▶

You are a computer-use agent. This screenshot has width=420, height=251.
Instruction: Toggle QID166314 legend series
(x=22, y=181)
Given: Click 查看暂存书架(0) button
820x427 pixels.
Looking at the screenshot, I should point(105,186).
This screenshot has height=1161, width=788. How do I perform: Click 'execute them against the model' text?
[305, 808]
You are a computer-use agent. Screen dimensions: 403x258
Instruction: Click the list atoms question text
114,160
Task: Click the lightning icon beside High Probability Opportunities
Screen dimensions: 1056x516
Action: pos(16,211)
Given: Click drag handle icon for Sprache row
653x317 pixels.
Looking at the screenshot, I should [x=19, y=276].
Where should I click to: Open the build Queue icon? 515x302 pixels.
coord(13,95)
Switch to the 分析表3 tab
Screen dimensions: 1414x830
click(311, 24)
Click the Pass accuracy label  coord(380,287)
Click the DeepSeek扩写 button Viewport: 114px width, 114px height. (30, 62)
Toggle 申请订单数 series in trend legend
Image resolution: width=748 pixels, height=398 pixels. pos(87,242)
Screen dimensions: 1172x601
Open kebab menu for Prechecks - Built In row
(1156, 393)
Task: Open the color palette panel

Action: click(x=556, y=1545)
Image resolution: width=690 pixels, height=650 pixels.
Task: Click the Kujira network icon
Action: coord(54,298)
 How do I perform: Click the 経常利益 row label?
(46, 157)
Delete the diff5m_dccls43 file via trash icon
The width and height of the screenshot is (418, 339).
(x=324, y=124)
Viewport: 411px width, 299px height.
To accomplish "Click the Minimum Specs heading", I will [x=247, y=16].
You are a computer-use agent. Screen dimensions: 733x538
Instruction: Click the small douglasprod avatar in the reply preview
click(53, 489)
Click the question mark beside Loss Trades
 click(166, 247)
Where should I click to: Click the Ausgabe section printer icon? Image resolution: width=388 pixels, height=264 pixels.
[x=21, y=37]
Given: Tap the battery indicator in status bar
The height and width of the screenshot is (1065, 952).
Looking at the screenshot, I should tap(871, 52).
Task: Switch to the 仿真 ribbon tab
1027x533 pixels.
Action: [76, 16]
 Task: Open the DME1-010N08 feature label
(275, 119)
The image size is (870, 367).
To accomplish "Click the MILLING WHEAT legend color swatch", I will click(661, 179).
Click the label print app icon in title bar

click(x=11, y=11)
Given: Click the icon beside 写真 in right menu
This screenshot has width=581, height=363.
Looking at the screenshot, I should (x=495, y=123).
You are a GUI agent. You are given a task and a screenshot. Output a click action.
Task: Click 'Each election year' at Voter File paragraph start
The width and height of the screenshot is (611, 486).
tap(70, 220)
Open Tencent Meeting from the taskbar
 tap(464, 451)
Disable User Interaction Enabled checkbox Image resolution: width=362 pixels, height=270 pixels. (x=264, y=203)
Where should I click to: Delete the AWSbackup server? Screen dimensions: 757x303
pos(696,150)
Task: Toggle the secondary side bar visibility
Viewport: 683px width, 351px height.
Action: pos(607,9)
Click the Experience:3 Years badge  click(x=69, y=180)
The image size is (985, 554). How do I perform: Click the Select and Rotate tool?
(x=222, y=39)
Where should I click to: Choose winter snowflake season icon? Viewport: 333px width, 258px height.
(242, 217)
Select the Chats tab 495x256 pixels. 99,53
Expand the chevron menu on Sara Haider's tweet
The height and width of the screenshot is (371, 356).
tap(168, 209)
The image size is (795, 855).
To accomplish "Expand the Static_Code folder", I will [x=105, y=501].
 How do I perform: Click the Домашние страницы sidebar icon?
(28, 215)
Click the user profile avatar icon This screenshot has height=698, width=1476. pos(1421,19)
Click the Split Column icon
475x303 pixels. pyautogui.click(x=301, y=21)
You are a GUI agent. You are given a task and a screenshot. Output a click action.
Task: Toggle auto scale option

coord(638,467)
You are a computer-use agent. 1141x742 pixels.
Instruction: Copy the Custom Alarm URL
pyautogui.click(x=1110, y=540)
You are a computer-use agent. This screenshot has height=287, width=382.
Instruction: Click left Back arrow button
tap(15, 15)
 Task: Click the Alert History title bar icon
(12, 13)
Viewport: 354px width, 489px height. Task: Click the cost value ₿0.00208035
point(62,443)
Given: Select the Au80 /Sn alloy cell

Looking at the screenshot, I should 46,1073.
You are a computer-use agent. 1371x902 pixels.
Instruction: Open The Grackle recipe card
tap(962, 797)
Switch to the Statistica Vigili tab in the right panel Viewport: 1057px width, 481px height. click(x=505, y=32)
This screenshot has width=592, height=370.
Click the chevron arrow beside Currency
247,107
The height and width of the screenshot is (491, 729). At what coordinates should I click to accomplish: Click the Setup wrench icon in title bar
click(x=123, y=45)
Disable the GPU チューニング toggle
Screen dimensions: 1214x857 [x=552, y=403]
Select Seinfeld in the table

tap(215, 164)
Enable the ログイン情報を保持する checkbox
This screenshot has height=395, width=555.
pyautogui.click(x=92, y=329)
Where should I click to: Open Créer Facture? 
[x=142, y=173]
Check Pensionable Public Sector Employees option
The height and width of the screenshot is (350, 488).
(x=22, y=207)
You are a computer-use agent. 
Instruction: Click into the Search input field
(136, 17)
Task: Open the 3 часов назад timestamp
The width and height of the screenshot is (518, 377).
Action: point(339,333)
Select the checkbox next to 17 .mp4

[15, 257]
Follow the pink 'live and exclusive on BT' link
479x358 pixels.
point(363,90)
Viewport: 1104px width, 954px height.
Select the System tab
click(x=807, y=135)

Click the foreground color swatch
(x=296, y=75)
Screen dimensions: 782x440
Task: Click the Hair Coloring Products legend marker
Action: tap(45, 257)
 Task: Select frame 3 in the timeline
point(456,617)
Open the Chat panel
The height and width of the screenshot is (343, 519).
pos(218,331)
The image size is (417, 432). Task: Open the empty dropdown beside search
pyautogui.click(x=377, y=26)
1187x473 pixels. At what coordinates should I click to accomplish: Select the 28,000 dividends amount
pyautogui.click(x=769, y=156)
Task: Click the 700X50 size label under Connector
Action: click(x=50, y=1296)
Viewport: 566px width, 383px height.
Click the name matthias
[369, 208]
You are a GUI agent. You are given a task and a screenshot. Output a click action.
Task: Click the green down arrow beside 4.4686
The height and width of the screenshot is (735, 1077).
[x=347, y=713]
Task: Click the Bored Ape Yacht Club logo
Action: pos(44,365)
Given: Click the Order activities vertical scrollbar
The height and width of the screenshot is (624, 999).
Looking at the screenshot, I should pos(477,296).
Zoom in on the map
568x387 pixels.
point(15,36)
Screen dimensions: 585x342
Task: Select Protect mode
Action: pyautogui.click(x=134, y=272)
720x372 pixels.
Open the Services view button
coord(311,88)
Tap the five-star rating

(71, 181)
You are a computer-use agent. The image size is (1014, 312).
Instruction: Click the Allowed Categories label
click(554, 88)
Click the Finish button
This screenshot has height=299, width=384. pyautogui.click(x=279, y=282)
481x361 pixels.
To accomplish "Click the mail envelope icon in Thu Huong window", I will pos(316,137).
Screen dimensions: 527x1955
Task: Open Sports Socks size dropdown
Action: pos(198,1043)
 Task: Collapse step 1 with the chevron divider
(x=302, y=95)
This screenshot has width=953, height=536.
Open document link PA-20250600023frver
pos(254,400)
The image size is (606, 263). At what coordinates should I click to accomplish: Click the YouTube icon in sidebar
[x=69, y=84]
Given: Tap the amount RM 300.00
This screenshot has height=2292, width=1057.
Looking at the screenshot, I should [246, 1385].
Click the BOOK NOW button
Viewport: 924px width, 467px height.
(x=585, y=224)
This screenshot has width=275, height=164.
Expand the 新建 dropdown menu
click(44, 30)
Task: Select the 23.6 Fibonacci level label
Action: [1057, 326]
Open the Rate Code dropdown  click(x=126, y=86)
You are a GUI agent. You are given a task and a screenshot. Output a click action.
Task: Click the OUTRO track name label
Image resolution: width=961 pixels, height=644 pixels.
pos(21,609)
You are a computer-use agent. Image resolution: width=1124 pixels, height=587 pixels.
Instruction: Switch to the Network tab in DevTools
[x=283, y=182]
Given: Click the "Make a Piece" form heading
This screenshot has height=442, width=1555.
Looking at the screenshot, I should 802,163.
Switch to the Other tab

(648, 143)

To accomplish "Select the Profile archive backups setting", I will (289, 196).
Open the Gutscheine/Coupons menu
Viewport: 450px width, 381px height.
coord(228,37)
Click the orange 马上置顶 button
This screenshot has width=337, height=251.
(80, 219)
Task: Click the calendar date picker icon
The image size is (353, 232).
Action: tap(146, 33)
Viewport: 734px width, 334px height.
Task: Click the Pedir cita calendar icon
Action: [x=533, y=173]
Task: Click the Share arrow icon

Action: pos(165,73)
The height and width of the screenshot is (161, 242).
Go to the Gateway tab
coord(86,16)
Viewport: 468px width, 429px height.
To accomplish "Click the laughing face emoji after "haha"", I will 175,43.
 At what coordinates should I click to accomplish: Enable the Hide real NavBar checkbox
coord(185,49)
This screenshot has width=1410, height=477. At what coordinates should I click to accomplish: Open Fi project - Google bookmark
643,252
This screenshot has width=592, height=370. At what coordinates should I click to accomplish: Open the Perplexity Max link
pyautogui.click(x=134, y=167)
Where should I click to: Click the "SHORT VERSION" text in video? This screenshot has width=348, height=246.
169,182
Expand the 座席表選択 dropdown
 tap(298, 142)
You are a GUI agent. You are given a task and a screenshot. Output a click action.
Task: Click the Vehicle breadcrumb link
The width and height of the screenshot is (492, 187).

◀

Copy each line of the listing that holds the word "heading".

# Problem solution
To accomplish "Click the Minimum Specs heading", I will [x=247, y=16].
Given: Click the "Make a Piece" form heading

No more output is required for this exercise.